Expectations were high for the Lyndale Tap House, the new bar with some big local names behind it in a location most recently occupied by foodie favorite JP's American Bistro. So, of course, the Twin Cities blogosphere took aim at the new spot a few weeks after its late-September opening (a little early for snarky remarks, in my book). Online chatterers called the decor sexist, the room loud and the food in need of work.
But on any given weekend, the bar is buzzing with business, which made me think: This place can't be half-bad, right?
Affirmative. Yeah, it could use some tweaks. But the bar is bringing crowds to the resurgent corner of Lake and Lyndale, and for good reason.
The concept: Some people (OK, mostly just bloggers) are confused about what exactly the Lyndale is trying to be. Is it a bar? A restaurant? A gastropub? The next Bulldog? Owner Gene Suh, 31, and his partners were initially a little uncertain themselves. They were first going to call it the Anchor Bar, but later switched to the Lyndale Tap House (so as not to be confused with Anchor Fish & Chips in northeast Minneapolis).
Its focus seems pretty obvious to me: It's a bar with decent food. They had no intention of re-creating JP's, people. The remodeled floor plan (courtesy of Shea, the design firm behind Barrio, Crave and many other restaurants) features all dark wood and a repurposed bar. It's now the room's centerpiece, stretching from one end to the other.
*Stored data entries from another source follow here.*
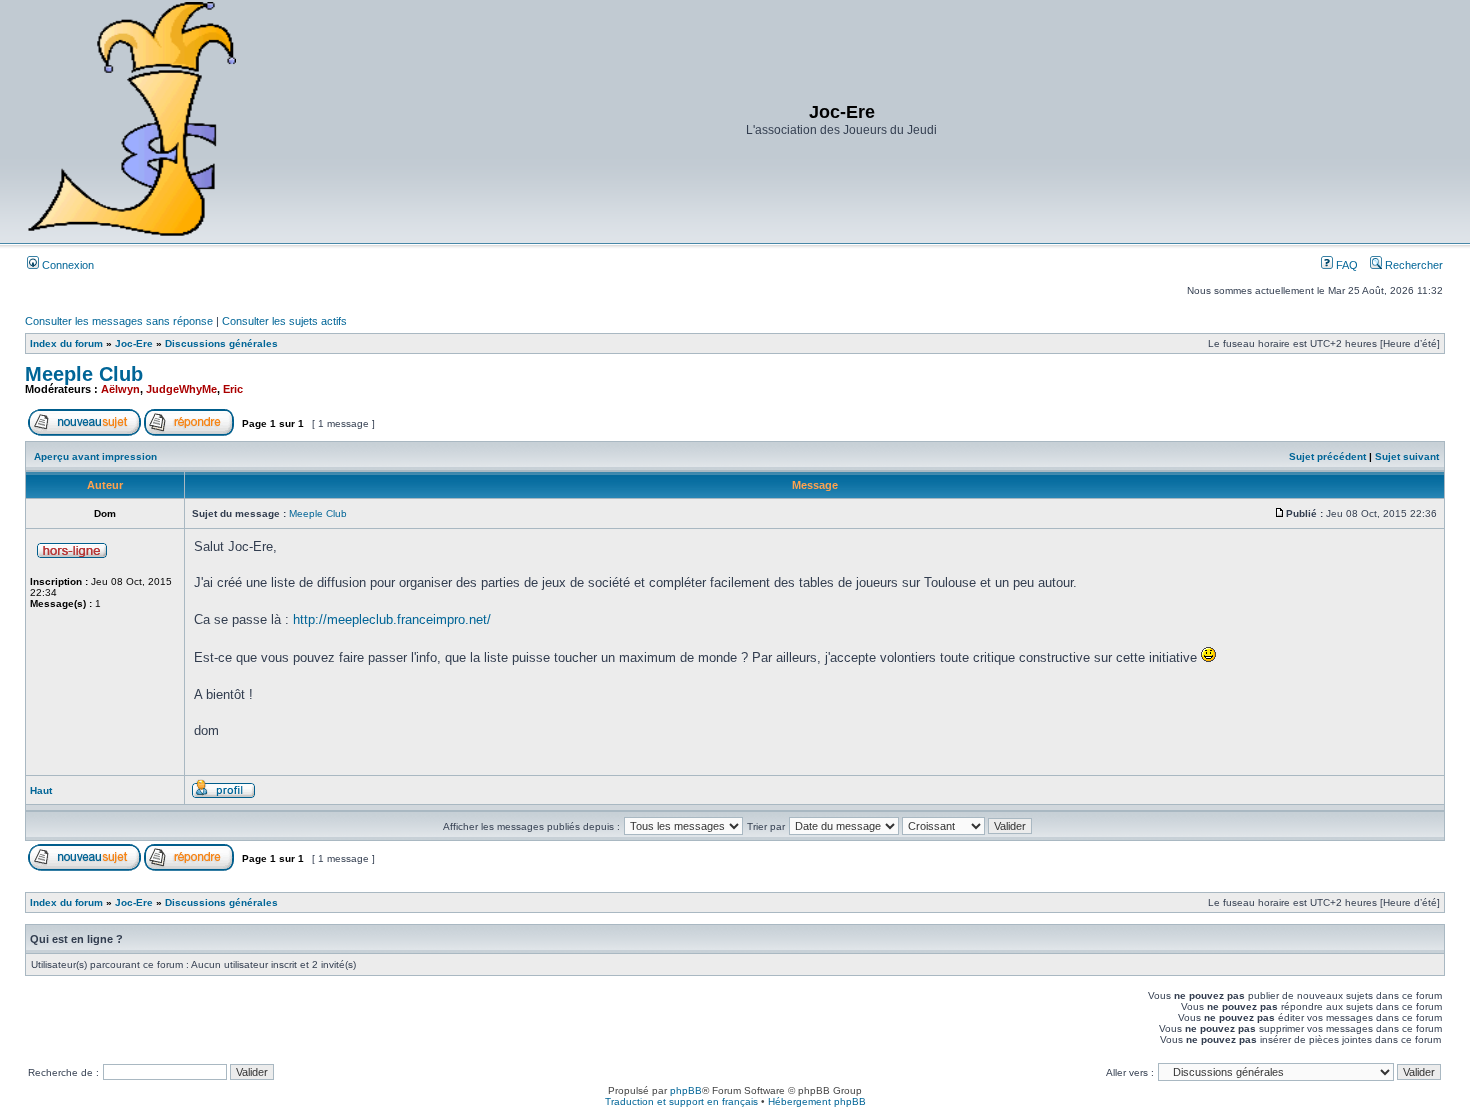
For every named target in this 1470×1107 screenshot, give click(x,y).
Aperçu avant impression (95, 456)
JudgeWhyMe (181, 389)
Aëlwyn (120, 389)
At the very least, Suh said he always envisioned the Lyndale as a bar with chef-driven comfort food. He suspects that the fickle foodie crowd was drawn in by the pedigree of his partners: Josh Thoma, Ryan Burnet and Tim Rooney. (The trio are partners at Barrio and Bar La Grassa, while Thoma also has La Belle Vie and Solera.)
Still wanting to give the bar some kind of edge, chef Phil Dvorak is specializing in Baltimore-style pit meat. He marinates cuts of beef and pork for three days before cooking them over a 6-foot-long oak-fired pit grill (a Baltimore tradition).
And how about those sexist photographs? Hmm ... seems more like harmless kitsch than anything else. The decor in question is basically artsy, pinup-style portraits of busty women posing with livestock on a central Minnesota farm. Moo.